U.S. Attorney Carol Casto announces forfeiture of over $1 million in structured funds from First National Bank of Williamson

For Immediate Release
U.S. Attorney's Office, Southern District of West Virginia
Bank agrees to forfeit $1.36 million

CHARLESTON, W.Va. – United States Attorney Carol Casto announced the filing of a substantial forfeiture action yesterday involving First National Bank of Williamson for violations of the Bank Secrecy Act.

The Bank Secrecy Act requires financial institutions to maintain programs that detect and report suspicious activity to prevent money laundering. Under this law, banks must report all cash transactions over $10,000 in Currency Transaction Reports. The Bank Secrecy Act also helps prevent structuring, a federal crime that involves the breaking down of cash banking transactions in amounts of $10,000 or less to avoid triggering a bank’s reporting requirements. Whenever structuring is detected, banks are additionally required to file Suspicious Activity Reports.

Between April 2006 and November 2008, Arthur White, Jr., and other individuals, structured $1.36 million in withdrawals of exactly $10,000 cash from First National Bank of Williamson in order to avoid the mandatory reports. In March 2013, Arthur White pleaded guilty in the United States District Court for the Southern District of West Virginia to tax evasion and structuring. White admitted that he cashed checks made payable to his companies that held accounts at First National Bank of Williamson. According to the complaint, First National Bank permitted White to pay cash for cashier's checks made payable to himself, without first depositing the money into any account.

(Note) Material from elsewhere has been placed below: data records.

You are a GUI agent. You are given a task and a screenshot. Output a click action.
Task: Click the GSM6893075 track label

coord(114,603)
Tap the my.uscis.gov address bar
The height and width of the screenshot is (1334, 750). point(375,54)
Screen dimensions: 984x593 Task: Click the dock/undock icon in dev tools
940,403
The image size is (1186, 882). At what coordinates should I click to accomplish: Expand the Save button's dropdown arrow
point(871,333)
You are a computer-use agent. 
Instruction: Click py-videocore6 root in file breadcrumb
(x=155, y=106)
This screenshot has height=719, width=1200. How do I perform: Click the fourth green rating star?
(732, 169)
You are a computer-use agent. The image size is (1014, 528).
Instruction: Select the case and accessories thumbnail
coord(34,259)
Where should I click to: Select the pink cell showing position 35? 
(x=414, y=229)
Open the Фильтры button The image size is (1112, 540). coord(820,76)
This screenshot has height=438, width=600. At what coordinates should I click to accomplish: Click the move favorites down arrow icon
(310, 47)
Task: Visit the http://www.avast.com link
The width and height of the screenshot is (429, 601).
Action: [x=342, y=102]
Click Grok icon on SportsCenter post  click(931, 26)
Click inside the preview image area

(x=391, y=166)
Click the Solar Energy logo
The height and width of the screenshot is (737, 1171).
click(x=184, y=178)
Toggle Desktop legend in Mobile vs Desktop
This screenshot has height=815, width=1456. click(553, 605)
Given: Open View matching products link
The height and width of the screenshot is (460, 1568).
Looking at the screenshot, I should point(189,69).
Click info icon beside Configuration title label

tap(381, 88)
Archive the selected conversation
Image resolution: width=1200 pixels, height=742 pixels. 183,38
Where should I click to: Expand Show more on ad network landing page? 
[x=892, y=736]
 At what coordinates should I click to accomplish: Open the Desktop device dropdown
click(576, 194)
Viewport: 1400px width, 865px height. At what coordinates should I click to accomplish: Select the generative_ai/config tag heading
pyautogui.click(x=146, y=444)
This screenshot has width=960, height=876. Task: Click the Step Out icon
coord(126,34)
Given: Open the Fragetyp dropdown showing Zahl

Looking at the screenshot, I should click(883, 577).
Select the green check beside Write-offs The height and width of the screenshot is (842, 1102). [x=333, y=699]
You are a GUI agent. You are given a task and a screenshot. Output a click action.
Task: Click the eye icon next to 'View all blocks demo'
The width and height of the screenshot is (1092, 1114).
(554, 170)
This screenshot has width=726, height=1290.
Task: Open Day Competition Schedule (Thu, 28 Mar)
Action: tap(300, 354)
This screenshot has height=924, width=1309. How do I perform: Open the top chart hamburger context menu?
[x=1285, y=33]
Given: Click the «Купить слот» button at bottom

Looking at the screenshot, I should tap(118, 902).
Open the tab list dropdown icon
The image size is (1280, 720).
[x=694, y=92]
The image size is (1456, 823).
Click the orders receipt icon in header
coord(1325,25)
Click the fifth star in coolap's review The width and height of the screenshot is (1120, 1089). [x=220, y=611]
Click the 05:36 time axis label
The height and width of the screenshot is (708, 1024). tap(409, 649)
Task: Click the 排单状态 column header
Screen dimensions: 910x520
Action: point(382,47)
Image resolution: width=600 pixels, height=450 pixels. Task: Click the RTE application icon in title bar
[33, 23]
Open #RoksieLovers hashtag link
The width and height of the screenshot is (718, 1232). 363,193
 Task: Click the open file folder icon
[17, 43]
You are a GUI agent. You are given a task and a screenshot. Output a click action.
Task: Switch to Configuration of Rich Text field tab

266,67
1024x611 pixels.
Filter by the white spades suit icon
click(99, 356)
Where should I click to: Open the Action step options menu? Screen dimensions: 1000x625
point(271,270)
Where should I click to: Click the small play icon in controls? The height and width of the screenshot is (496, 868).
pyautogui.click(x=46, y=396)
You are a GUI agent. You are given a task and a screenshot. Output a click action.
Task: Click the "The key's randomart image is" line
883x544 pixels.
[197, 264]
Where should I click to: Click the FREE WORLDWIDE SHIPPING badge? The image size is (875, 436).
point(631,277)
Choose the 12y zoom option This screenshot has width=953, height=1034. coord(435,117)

White and other individuals would receive exactly $10,000 in cash each time they cashed a check. Then they would purchase a new cashier’s check without depositing any of the money, repeating the process until the entire check had been converted to cash. The cash obtained through this structuring was used to pay wages for some of White’s employees. White, and others at his direction, intentionally conducted these transactions to avoid the bank’s reporting requirements and to evade taxes.

This pattern of structuring should have triggered First National Bank’s reporting requirements. As set forth in the complaint, despite First National Bank's knowledge, it permitted this structuring and failed to report these transactions as required by law. As part of its settlement agreement, First National Bank has agreed not to contest the forfeiture of $1,360,000 to the United States.

The investigation of First National Bank of Williamson was conducted by special agents and law enforcement officers of the Federal Deposit Insurance Corporation Office of the Inspector General, the Federal Bureau of Investigation, and the West Virginia State Police Bureau of Criminal Investigation. Assistant United States Attorneys Eumi Choi and Eric Bacaj handled the forfeiture action. The Money Laundering and Asset Recovery Section of the Department of Justice also provided valuable assistance during the course of the investigation.